Supporting Employees Who Are Parents: Parental Leave

In the UK, parental leave is a term that encompasses different types of leave for employees who have become parents or who have responsibilities for the care of a child. Parental leave can be taken by both mothers and fathers, as well as adoptive parents, and is designed to give them time off work to care for their child or children…

parental leave

The amount of parental leave that an employee is entitled to depends on various factors, such as their length of service with their employer and whether they are adopting a child or giving birth. However, all employees are entitled to take up to 18 weeks of unpaid parental leave for each child that they have, up until the child’s 18th birthday.

This leave can be taken in blocks of one week or more, and the employee must give their employer at least 21 days’ notice before the leave is due to start.

In addition to the unpaid parental leave, eligible employees may also be entitled to paid leave under the Shared Parental Leave (SPL) scheme. This scheme allows parents to share up to 50 weeks of leave and 37 weeks of pay following the birth or adoption of a child.

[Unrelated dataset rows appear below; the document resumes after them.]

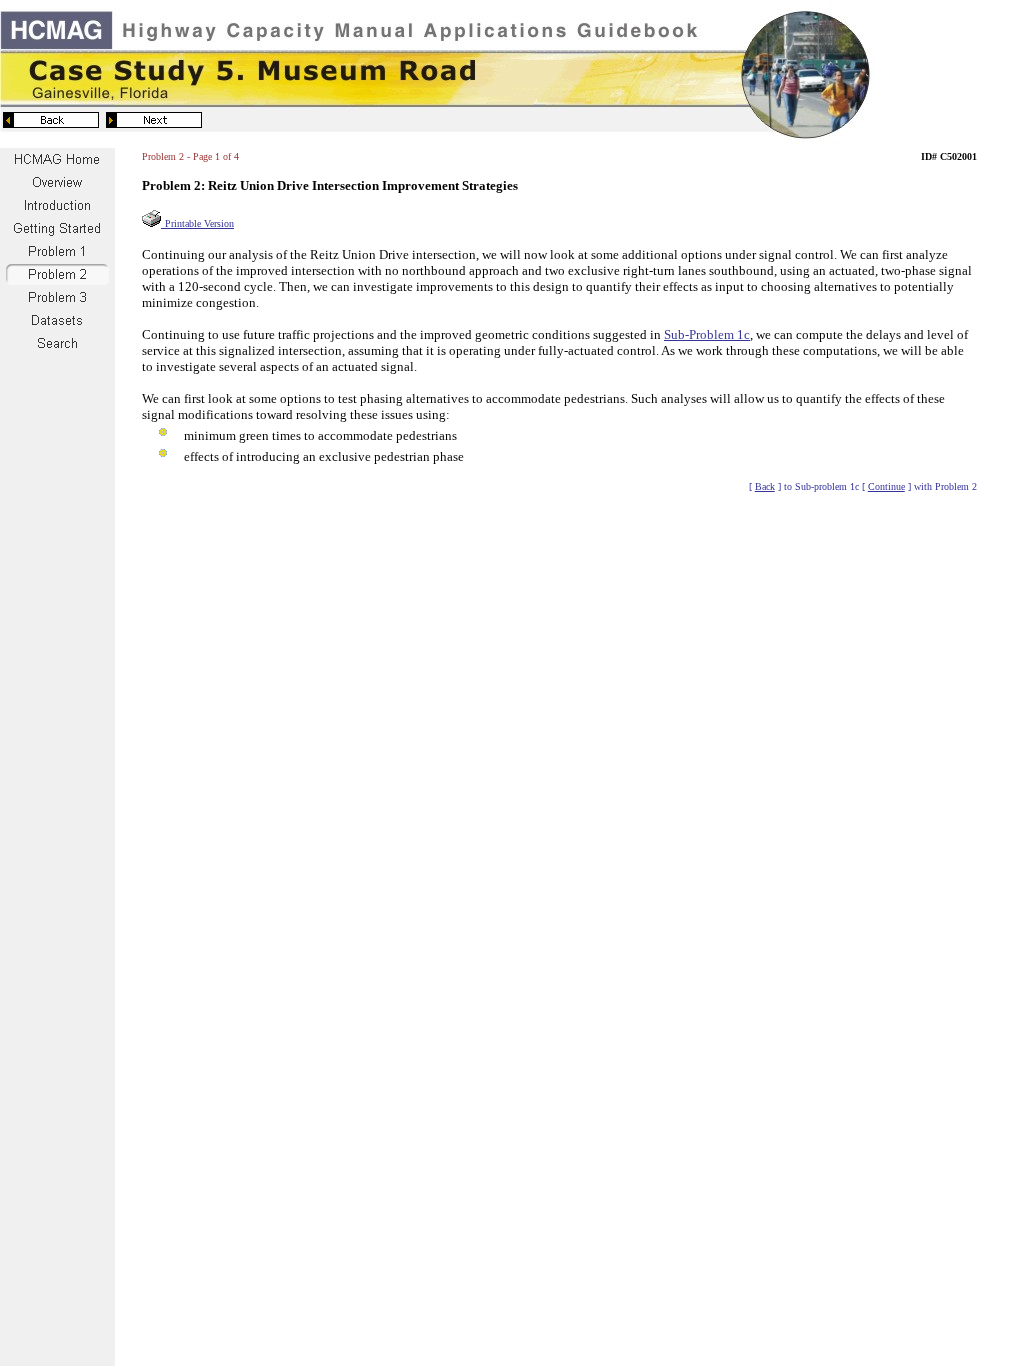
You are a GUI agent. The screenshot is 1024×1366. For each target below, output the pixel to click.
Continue (886, 486)
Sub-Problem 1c (707, 334)
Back (765, 486)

To be eligible for SPL, both parents must meet certain criteria, such as having been employed for a continuous period of at least 26 weeks by the time the baby is due or the adoption takes place, and earning a minimum amount of pay.

Parents can take the leave at the same time or separately, and they can also choose to take it in blocks of weeks, rather than all at once.

However, the leave must be taken within the first year after the birth or adoption of the child, and the employer must be given sufficient notice of the intended leave.

In addition to these forms of parental leave, employees may also be entitled to time off work for other reasons related to their children, such as emergency leave to care for a sick child or time off for antenatal appointments. Employees also have the right to request flexible working arrangements, such as part-time work or job-sharing, to help them balance their work and caring responsibilities.